The worker advisor referenced the various reports and asked the panel to place greater weight on those reports given the many disciplines who have treated the worker and have come to similar conclusions, namely that the worker suffered a significant head trauma leading directly to multiple medical conditions that can only be attributed to the June 20, 2014 workplace injury.
The panel also questioned the worker in detail as to the events of that day and the period following, as well as to her current medical and functional status and ongoing medical treatment. The worker advised that she has returned to work doing half of her pre-accident hours. She is no longer working with late teens, but rather with very young children. She currently has good and bad days where the pressure behind her eye sockets will return. She has had to leave work early a couple of times as a result.

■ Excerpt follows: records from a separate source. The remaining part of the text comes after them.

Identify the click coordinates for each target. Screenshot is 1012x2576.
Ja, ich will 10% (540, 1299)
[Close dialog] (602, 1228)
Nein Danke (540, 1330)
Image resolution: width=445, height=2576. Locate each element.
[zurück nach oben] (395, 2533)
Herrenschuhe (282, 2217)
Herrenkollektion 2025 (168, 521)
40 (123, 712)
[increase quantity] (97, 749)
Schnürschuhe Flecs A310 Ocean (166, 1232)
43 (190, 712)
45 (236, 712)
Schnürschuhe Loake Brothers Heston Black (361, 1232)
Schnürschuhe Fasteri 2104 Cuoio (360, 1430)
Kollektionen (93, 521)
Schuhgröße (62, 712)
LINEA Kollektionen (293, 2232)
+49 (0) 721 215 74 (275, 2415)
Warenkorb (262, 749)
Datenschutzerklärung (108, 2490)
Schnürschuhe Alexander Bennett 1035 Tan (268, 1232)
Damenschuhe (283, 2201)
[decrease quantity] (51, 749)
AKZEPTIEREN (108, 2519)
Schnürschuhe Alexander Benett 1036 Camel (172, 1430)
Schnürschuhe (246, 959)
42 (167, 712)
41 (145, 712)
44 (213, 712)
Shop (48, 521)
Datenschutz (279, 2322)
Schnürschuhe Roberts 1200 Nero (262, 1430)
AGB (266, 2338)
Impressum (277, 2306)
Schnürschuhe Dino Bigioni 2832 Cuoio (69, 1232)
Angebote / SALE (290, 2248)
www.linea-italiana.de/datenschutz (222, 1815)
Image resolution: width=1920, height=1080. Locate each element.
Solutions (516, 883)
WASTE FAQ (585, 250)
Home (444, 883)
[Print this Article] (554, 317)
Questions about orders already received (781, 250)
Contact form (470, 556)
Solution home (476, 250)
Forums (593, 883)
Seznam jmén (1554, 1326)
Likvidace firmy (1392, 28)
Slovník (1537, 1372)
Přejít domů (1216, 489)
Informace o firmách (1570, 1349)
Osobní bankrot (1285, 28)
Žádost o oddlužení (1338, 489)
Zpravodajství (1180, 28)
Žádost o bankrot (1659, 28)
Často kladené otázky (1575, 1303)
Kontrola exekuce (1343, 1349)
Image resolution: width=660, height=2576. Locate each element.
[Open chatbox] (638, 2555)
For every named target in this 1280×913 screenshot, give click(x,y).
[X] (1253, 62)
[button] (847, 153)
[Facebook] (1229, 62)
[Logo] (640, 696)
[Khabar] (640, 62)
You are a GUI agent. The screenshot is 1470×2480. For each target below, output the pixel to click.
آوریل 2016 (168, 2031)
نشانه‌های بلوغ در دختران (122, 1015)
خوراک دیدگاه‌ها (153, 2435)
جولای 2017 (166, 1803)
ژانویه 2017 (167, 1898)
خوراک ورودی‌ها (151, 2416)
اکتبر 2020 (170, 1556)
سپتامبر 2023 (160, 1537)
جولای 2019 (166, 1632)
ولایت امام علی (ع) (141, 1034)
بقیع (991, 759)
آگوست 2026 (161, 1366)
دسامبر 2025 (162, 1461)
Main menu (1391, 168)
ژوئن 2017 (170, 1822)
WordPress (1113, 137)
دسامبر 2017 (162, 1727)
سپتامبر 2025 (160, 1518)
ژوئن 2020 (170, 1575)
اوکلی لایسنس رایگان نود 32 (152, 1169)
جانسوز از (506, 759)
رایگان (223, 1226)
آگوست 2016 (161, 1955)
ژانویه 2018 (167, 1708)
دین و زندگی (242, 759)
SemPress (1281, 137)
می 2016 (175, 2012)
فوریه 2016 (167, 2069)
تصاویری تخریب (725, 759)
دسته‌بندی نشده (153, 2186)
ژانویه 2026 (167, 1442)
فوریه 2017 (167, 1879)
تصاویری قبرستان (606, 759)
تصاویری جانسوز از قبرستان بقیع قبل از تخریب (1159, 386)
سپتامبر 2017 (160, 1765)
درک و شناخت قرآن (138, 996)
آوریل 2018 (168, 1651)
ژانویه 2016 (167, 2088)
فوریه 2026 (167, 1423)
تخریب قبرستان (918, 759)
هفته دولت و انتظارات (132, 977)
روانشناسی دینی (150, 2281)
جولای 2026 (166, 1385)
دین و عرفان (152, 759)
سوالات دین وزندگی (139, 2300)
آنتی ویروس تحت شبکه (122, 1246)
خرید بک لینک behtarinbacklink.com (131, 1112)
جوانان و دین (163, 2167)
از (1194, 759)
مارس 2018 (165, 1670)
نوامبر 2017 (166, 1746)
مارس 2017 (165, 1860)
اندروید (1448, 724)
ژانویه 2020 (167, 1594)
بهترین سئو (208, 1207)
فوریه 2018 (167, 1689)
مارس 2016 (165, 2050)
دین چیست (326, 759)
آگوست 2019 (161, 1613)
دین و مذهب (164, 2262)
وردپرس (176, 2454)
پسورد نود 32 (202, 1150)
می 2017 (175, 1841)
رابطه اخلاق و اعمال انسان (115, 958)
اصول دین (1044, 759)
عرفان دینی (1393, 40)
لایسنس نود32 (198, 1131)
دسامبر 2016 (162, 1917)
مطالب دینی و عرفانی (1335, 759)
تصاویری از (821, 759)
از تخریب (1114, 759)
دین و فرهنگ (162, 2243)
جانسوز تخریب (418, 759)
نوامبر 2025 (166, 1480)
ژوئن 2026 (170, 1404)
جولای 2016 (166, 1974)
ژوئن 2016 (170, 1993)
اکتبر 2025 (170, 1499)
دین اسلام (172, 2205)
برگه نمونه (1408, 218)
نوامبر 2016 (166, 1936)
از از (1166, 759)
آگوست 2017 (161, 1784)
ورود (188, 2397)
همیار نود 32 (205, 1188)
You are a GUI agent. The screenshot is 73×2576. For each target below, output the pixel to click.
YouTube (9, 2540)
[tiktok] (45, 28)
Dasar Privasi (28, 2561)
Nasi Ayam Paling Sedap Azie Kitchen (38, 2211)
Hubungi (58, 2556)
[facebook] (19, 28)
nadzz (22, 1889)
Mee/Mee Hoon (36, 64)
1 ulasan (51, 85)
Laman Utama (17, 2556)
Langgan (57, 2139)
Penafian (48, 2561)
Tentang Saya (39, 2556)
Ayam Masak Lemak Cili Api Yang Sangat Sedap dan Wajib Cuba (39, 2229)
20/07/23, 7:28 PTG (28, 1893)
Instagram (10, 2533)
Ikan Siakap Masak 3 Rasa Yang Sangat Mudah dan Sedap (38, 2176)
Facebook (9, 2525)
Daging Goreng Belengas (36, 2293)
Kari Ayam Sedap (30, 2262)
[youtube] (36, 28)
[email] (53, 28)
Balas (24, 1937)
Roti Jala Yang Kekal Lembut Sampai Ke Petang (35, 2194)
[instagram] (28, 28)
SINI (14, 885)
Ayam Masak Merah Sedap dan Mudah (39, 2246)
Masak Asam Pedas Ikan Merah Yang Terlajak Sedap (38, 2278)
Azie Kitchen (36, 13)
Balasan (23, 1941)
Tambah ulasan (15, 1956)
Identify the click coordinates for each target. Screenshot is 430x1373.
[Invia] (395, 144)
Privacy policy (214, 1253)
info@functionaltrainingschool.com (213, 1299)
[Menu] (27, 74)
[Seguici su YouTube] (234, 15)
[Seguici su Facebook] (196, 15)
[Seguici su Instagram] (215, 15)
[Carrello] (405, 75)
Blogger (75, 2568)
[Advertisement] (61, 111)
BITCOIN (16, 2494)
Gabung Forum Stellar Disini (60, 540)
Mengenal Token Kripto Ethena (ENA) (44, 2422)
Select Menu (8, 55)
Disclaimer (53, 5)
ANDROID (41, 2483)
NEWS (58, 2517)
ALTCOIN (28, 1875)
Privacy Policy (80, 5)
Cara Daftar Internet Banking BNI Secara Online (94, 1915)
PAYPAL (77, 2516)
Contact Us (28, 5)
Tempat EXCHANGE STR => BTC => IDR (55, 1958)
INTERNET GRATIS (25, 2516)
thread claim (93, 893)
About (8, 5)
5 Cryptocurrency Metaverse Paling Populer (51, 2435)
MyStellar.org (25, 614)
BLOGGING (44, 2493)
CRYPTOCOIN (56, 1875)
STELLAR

The worker continues to get injections for her headaches which she described as occipital nerve blocks. She has not really had relief from those injections and she is now looking at botox injections as a treatment option, noting she had an initial injection recently.
The Employer's Position
The employer was represented by two staff members. They did not advance a formal position on the issues, but were available to answer questions if needed.
Analysis:
The worker has advanced two issues on appeal.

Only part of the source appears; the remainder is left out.